Interlocuteurs privilégiés des ARS pour le cancer, les RRC ont accompagné l'évolution des relations entre l'INCa et les ARS. Dans le cadre de la réforme territoriale, du troisième plan cancer, et de la loi de modernisation de notre système de santé, les missions et l'organisation territoriale des RRC sont appelées à évoluer. Il s'agit en outre d'accompagner l'évolution des prises en charge en cancérologie et de répondre aux enjeux d'accès aux innovations et de continuité des parcours de soins.

Le troisième plan cancer vise à ce titre à redéfinir la place des acteurs régionaux et territoriaux en appui des ARS. Aux côtés des RRC s'ajoutent des structures régionales de gestion des dépistages ainsi que d'autres structures d'organisation du soin, comme les centres de coordination en cancérologie (3C). Dans ce cadre, le troisième plan cancer entend conforter le rôle des RRC auprès de l'ARS comme structure régionale d'appui et d'expertise en cancérologie et développer les liens entre les structures de gestion des dépistages et les structures de coordination du soin afin de garantir la fluidité du parcours du patient, du dépistage aux soins. Pour ce faire, une piste envisagée par le troisième plan cancer serait de favoriser des rapprochements entre ces structures, pour expérimenter des structures unifiées de coordination en cancérologie. L'objectif est de doter les ARS de structures capables de leur apporter un appui fort dans le pilotage régional de la lutte contre le cancer.

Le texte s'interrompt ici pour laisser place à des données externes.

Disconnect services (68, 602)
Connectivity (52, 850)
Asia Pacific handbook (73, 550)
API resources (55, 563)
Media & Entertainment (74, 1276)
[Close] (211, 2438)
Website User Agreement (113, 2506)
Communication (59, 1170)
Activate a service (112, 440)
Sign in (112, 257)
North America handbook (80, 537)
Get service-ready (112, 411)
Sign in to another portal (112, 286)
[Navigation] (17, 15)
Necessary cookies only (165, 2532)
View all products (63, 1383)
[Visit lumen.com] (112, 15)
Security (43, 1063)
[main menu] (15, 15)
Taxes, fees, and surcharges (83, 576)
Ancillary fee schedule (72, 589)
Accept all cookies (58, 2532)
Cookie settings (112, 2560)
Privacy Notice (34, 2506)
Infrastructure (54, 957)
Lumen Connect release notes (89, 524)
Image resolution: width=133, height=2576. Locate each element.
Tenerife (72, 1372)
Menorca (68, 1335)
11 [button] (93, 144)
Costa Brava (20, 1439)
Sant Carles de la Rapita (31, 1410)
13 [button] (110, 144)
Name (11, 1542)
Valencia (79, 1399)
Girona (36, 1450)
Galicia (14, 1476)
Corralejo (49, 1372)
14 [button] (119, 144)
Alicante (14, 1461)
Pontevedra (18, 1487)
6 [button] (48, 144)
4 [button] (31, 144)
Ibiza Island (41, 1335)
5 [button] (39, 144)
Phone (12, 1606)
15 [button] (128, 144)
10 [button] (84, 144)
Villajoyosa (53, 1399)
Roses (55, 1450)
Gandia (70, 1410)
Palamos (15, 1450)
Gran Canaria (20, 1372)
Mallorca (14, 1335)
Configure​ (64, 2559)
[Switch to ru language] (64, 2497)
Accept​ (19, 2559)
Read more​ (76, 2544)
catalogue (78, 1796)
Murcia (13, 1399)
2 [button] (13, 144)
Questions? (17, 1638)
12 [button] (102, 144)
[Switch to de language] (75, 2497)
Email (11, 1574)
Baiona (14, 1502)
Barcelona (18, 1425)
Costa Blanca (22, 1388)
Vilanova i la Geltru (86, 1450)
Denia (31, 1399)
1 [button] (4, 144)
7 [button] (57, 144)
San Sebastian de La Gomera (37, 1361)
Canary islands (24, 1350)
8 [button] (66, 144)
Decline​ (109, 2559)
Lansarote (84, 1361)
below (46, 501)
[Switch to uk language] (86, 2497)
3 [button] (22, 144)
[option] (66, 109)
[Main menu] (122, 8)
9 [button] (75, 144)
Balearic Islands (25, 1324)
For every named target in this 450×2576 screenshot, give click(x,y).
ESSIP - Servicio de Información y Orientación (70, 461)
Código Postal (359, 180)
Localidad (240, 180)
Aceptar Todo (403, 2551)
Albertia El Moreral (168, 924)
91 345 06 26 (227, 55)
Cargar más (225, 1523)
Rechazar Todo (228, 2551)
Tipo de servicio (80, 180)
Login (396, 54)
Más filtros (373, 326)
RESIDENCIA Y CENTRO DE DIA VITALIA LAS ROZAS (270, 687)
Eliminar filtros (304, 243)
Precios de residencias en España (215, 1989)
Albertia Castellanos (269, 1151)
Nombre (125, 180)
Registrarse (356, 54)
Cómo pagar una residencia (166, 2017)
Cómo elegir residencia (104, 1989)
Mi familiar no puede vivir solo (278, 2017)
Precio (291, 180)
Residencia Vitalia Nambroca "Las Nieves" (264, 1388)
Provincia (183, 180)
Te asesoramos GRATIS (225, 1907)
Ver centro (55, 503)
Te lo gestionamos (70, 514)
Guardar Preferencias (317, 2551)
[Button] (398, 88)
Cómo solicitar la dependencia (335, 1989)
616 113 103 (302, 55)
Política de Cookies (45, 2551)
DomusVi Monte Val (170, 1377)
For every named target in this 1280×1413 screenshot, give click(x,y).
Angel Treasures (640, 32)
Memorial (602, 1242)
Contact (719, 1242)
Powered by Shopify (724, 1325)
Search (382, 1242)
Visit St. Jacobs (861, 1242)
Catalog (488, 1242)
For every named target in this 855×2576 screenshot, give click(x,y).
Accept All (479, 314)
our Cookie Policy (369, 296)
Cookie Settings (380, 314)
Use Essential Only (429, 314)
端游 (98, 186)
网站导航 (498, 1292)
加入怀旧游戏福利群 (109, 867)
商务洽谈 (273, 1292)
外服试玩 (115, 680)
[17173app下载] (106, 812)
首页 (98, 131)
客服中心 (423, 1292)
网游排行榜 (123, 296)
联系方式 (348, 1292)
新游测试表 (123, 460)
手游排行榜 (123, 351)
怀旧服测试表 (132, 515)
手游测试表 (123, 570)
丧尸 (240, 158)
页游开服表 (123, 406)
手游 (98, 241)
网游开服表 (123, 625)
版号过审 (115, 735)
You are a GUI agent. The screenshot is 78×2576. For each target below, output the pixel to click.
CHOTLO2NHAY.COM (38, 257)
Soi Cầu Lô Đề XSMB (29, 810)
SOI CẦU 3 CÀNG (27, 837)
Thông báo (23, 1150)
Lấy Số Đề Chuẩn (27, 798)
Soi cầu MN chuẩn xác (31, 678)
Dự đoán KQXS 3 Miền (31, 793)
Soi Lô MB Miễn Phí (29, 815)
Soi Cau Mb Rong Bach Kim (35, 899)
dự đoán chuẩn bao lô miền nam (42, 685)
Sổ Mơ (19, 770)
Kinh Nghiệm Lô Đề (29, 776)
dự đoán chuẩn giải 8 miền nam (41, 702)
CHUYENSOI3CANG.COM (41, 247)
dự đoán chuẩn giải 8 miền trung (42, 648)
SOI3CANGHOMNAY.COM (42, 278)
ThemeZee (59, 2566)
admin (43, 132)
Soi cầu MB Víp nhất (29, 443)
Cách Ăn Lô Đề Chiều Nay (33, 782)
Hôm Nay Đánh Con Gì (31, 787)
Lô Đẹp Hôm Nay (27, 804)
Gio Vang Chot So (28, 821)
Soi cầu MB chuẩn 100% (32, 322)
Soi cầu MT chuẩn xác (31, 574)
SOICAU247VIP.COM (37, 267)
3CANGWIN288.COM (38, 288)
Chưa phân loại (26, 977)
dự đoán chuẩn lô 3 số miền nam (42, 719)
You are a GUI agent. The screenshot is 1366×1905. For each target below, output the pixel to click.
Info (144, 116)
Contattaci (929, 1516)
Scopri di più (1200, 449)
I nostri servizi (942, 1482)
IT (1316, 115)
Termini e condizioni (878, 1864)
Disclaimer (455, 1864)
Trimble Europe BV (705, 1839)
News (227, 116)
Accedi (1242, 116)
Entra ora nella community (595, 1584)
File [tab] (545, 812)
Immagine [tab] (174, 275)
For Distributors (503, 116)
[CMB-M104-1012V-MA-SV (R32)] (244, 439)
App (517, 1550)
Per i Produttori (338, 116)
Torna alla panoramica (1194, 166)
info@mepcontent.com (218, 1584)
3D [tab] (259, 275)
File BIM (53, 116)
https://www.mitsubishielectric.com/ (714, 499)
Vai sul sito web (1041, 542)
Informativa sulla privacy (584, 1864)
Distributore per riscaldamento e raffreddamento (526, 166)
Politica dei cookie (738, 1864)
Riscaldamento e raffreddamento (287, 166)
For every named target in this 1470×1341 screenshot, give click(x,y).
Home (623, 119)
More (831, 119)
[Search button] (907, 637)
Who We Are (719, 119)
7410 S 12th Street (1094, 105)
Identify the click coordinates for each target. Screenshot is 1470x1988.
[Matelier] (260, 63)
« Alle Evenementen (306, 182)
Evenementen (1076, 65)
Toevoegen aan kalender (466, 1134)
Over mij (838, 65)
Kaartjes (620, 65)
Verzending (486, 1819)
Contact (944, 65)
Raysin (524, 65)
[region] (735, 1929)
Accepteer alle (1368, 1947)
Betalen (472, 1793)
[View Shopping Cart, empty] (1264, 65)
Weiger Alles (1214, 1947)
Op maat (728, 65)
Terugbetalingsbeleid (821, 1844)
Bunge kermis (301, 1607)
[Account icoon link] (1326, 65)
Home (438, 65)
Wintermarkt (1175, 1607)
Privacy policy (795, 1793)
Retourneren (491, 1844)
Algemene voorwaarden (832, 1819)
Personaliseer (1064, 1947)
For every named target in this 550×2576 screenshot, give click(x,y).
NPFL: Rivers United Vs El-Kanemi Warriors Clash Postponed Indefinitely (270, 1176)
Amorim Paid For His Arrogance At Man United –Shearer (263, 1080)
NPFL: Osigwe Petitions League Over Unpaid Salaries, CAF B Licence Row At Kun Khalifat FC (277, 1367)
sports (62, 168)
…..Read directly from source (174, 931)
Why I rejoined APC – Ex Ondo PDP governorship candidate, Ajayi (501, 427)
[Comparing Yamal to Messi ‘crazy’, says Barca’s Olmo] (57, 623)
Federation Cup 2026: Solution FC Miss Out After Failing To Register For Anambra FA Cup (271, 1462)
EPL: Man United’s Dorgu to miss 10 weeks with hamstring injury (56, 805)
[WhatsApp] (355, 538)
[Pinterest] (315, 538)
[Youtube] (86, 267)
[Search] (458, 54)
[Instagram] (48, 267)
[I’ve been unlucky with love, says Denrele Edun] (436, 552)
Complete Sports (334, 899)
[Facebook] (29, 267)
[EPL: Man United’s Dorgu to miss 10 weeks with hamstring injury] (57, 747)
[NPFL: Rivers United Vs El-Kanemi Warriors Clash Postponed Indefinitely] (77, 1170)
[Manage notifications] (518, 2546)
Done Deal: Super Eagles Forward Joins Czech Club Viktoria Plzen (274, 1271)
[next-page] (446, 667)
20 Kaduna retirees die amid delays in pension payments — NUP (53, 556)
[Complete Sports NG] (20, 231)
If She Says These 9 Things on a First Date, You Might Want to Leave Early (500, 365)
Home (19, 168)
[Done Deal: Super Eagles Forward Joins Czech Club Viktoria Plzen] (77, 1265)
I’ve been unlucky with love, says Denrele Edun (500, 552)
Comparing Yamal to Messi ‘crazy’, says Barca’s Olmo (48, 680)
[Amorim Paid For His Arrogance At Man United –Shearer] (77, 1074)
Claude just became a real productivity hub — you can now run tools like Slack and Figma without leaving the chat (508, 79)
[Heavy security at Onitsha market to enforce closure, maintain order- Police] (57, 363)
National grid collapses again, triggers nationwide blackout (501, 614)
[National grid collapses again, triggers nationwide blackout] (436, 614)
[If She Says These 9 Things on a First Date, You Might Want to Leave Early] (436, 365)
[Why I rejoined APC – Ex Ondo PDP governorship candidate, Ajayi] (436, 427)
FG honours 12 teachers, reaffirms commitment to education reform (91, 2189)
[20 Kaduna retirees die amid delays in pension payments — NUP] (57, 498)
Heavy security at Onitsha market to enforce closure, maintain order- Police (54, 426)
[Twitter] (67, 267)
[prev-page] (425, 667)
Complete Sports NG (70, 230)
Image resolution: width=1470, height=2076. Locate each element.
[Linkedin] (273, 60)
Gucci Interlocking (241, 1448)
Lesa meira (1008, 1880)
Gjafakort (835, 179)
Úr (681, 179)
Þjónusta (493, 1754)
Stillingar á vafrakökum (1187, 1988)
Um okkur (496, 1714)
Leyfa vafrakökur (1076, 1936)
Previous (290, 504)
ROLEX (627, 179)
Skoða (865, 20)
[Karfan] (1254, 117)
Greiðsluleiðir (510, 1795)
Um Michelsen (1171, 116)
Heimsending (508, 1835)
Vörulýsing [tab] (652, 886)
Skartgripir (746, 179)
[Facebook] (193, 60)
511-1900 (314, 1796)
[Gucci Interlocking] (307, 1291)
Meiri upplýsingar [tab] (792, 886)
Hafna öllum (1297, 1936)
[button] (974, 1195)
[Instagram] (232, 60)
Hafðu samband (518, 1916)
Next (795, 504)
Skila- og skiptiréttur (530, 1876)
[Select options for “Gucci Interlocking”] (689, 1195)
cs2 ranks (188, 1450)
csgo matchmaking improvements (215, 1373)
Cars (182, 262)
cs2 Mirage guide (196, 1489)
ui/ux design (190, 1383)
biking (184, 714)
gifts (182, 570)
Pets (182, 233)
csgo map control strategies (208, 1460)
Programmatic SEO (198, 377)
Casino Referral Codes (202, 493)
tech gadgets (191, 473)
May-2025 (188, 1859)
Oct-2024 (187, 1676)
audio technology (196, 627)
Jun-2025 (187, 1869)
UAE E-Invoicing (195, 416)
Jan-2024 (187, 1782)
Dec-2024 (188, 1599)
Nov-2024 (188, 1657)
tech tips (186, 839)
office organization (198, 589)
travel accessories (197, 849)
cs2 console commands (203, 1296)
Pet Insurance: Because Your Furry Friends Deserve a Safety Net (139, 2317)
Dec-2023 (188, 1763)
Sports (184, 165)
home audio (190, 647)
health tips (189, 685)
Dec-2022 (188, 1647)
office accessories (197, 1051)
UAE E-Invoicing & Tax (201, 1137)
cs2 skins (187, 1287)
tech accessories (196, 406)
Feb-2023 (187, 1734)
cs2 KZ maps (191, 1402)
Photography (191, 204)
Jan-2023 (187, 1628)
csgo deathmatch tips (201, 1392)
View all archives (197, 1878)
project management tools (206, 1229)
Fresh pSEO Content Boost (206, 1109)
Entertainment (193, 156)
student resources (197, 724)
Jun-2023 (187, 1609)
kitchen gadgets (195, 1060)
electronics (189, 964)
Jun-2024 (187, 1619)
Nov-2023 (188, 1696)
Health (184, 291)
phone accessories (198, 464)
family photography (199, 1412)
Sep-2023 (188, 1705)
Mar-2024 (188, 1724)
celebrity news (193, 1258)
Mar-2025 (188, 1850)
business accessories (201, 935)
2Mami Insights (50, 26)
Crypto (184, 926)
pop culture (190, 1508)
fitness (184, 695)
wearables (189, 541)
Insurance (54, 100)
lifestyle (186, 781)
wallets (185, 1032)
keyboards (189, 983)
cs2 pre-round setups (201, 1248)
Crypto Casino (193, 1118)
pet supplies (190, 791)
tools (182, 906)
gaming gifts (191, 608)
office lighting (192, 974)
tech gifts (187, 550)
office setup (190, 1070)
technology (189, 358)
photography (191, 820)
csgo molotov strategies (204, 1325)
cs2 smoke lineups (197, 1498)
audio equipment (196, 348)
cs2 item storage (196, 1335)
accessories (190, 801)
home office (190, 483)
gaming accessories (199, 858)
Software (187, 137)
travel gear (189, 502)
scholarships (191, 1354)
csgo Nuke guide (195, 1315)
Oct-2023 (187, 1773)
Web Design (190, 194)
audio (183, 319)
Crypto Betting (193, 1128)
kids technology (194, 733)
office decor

L'INCa est chargé de construire des propositions, en lien avec les ARS et en concertation avec les acteurs et les parties prenantes, pour définir le nouveau cahier des charges des missions des RRC. Cette réflexion est toujours en cours. Le cahier des charges refondu devrait comporter des missions étendues sur l'accès à la recherche clinique, et développer l'articulation entre prévention et dépistage.

Toutefois, votre rapporteur spécial a pu noter les inquiétudes des ARS face au risque que le renforcement des missions de coordination des RRC les éloigne de leur rôle de structure d'appui et entraine la création de structures administratives, certes centrées sur le cancer, mais dont les compétences se chevaucheraient avec celles des ARS. Les RRC doivent s'en tenir à leur fonction initiale d'entité opérationnelle. Aux termes de leurs missions légales, les ARS sont compétentes pour organiser la cohérence des politiques de santé sur leur territoire. Ces missions sont d'ailleurs renforcées par la loi de modernisation du système de santé 47 ( * ) qui intègre la notion de parcours de soins. Votre rapporteur spécial considère donc que la circulaire définissant les missions actualisées des RRC doit rester fidèle à l'esprit selon lequel l'ARS constitue l'interlocuteur de l'INCa dans les territoires, et le RRC la structure d'appui territoriale de l'ARS.

Recommandation n° 8 : À l'occasion de l'actualisation des missions des réseaux régionaux de cancérologie, veiller à conserver l'objectif initial ayant présidé à leur création par le premier plan cancer. Tout en soutenant l'ambition d'un parcours de soin unifié du dépistage au processus thérapeutique, les réseaux régionaux de cancérologie doivent demeurer une structure d'appui et l'ARS le pilote des politiques de santé en territoire.


* 44 Loi n° 2004-810 du 13 août 2004 relative à l'assurance maladie.

* 45 « Rapport final au Président de la République », INCa, juin 2013.

* 46 Circulaire DHOS/CNAMTS/INCA/2007/357 du 25 septembre 2007 relative aux réseaux régionaux de cancérologie.

* 47 Loi n° 2016-41 du 26 janvier 2016 de modernisation de notre système de santé.